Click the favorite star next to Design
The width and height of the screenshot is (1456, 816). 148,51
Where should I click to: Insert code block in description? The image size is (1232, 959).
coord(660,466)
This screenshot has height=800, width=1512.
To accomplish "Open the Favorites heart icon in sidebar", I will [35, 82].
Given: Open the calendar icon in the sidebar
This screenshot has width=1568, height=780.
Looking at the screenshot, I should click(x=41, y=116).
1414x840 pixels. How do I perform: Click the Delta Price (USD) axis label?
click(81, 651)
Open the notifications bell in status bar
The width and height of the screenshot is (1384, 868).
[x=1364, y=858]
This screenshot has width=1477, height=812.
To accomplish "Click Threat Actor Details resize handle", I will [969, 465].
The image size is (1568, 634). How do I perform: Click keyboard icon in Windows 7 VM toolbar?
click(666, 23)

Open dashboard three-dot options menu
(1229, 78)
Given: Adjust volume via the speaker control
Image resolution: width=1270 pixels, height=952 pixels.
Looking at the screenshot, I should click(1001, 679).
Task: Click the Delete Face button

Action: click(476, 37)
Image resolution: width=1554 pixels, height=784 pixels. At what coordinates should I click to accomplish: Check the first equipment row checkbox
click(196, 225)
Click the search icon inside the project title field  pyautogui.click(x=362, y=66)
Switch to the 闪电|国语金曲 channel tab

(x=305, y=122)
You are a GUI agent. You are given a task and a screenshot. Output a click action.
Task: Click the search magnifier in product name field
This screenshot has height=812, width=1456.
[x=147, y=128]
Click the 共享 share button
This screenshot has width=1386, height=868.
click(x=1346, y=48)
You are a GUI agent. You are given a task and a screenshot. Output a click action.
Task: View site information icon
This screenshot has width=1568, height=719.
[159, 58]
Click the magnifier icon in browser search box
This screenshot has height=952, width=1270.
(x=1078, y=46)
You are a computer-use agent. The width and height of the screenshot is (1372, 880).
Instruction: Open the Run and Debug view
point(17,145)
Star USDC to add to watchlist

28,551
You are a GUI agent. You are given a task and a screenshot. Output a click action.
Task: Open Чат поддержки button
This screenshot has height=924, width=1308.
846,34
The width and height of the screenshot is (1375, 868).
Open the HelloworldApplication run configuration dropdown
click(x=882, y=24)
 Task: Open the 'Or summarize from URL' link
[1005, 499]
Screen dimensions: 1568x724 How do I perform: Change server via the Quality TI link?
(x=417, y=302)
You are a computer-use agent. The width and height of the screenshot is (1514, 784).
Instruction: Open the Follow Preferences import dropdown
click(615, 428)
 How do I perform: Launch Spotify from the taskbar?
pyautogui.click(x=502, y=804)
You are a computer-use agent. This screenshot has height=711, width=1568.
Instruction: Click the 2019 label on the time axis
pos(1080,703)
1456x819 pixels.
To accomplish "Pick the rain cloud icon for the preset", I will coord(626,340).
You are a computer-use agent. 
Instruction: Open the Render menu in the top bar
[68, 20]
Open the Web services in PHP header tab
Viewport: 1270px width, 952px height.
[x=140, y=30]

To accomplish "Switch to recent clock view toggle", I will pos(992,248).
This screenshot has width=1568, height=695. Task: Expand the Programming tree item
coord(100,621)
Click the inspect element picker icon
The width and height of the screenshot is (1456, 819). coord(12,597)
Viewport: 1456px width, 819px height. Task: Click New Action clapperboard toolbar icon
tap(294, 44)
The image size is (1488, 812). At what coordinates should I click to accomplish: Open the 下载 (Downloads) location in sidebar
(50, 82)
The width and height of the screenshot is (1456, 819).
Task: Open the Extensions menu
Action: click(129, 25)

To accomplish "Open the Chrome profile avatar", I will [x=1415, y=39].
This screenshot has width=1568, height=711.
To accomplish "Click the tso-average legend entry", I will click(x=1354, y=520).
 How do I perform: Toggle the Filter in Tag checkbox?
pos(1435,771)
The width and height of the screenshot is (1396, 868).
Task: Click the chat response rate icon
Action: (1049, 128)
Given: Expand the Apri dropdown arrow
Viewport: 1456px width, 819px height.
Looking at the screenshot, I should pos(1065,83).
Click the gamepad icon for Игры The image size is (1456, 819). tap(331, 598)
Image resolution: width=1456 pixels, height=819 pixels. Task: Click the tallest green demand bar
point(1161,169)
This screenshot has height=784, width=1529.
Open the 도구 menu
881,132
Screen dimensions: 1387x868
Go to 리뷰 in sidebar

———

● TASK OBJECTIVE
Transcribe exactly, and only, the lines from the opening line of the records through the line containing "Given: Adjust volume via the speaker control".

● REPLY TO THE TASK
Click the favorite star next to Design
The width and height of the screenshot is (1456, 816). 148,51
Where should I click to: Insert code block in description? The image size is (1232, 959).
coord(660,466)
This screenshot has height=800, width=1512.
To accomplish "Open the Favorites heart icon in sidebar", I will [35, 82].
Given: Open the calendar icon in the sidebar
This screenshot has width=1568, height=780.
Looking at the screenshot, I should click(x=41, y=116).
1414x840 pixels. How do I perform: Click the Delta Price (USD) axis label?
click(81, 651)
Open the notifications bell in status bar
The width and height of the screenshot is (1384, 868).
[x=1364, y=858]
This screenshot has width=1477, height=812.
To accomplish "Click Threat Actor Details resize handle", I will [969, 465].
The image size is (1568, 634). How do I perform: Click keyboard icon in Windows 7 VM toolbar?
click(666, 23)

Open dashboard three-dot options menu
(1229, 78)
Given: Adjust volume via the speaker control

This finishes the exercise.